Start of Block

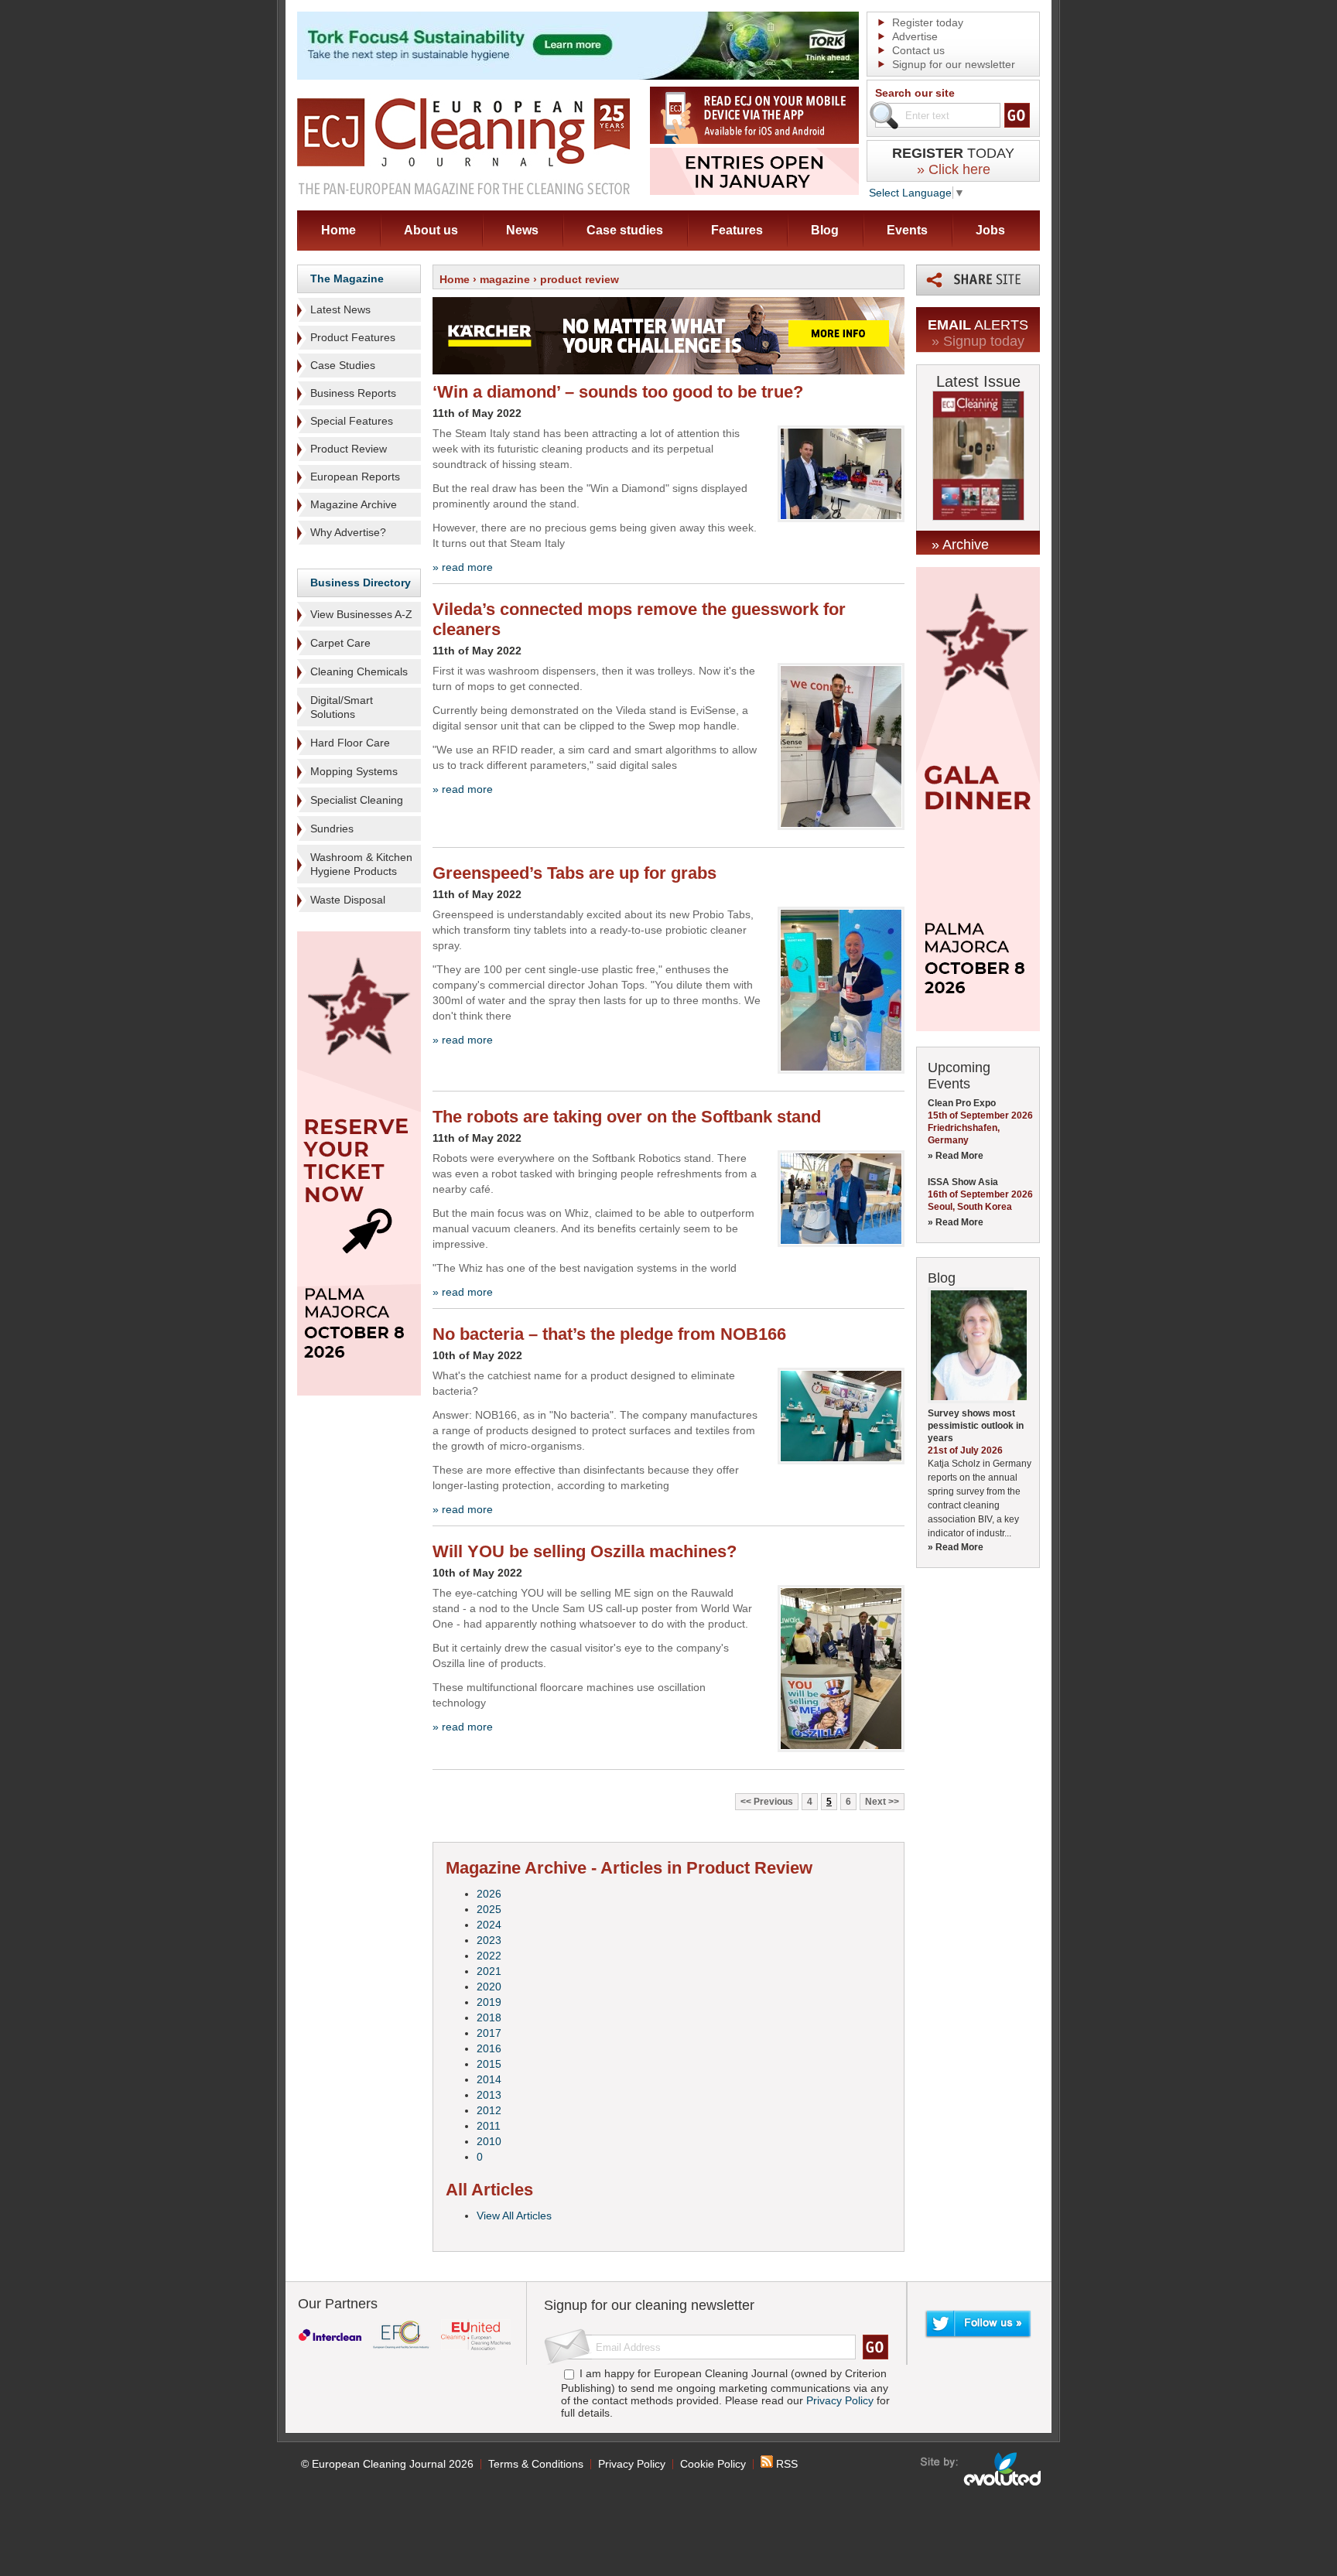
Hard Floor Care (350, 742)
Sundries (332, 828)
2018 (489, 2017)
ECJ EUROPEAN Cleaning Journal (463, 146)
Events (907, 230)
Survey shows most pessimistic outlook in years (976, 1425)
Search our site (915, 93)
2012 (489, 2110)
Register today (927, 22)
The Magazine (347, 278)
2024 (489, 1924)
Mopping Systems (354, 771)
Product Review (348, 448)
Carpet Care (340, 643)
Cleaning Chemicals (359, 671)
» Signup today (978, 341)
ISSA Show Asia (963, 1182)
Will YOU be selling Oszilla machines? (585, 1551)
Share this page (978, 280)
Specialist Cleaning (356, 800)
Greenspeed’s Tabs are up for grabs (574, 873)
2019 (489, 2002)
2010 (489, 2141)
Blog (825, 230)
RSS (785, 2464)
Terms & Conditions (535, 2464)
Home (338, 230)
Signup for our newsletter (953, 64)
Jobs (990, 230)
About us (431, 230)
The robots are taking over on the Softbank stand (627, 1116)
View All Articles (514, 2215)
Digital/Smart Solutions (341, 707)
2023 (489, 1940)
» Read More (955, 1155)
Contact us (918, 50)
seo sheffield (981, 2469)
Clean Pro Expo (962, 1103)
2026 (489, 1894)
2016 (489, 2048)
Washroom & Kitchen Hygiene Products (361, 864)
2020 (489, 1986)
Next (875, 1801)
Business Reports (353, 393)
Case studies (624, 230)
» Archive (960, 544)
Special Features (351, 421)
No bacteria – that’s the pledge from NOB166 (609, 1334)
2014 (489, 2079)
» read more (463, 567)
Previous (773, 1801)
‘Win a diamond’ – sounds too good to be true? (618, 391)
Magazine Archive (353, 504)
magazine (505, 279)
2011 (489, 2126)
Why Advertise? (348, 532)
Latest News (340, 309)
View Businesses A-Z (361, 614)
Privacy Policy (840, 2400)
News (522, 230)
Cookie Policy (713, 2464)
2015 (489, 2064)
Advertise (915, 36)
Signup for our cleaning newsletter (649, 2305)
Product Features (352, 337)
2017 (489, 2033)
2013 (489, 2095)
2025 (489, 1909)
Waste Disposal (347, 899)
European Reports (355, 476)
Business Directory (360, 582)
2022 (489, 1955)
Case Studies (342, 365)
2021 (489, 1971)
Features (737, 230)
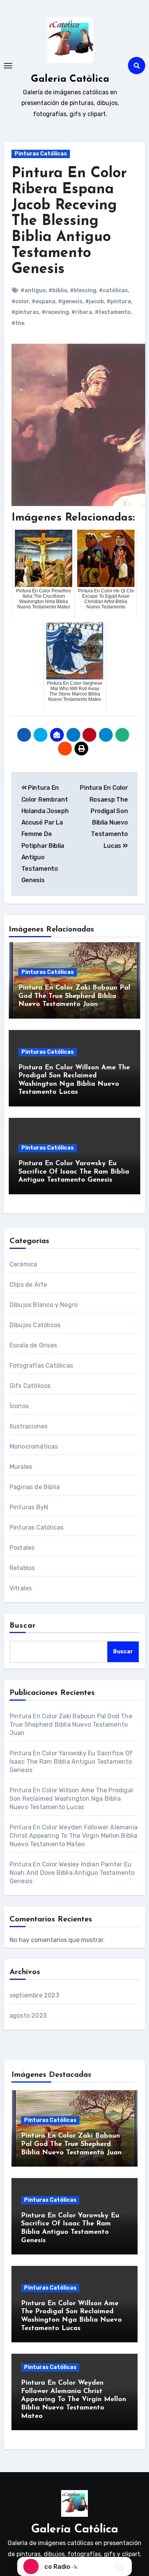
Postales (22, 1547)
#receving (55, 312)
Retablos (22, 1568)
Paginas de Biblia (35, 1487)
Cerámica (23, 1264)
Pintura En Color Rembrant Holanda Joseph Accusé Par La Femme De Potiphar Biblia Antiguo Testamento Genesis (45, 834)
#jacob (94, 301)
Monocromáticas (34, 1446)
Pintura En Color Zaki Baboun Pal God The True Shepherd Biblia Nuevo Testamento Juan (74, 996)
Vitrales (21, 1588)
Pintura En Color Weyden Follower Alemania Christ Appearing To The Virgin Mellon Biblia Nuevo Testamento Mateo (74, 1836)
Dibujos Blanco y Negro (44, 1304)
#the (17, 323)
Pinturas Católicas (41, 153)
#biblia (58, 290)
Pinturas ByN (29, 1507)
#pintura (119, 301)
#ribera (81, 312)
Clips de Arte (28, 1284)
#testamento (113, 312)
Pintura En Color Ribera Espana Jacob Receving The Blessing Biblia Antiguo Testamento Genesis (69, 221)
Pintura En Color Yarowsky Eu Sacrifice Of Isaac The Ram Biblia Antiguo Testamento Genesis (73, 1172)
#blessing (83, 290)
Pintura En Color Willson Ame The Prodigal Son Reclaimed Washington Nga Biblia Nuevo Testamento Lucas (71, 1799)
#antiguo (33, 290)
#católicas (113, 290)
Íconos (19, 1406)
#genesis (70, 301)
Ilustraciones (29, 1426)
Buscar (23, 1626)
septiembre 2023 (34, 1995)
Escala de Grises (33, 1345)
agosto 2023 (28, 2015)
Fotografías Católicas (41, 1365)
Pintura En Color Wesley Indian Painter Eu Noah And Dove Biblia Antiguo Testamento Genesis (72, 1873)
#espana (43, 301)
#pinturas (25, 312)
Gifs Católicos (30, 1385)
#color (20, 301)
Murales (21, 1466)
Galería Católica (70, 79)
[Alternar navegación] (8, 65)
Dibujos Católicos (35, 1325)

End of Block

**Task goal:**
The only acceptable answer is a number: how many lines in the data above hold the word "Signup".

**Response area:**
3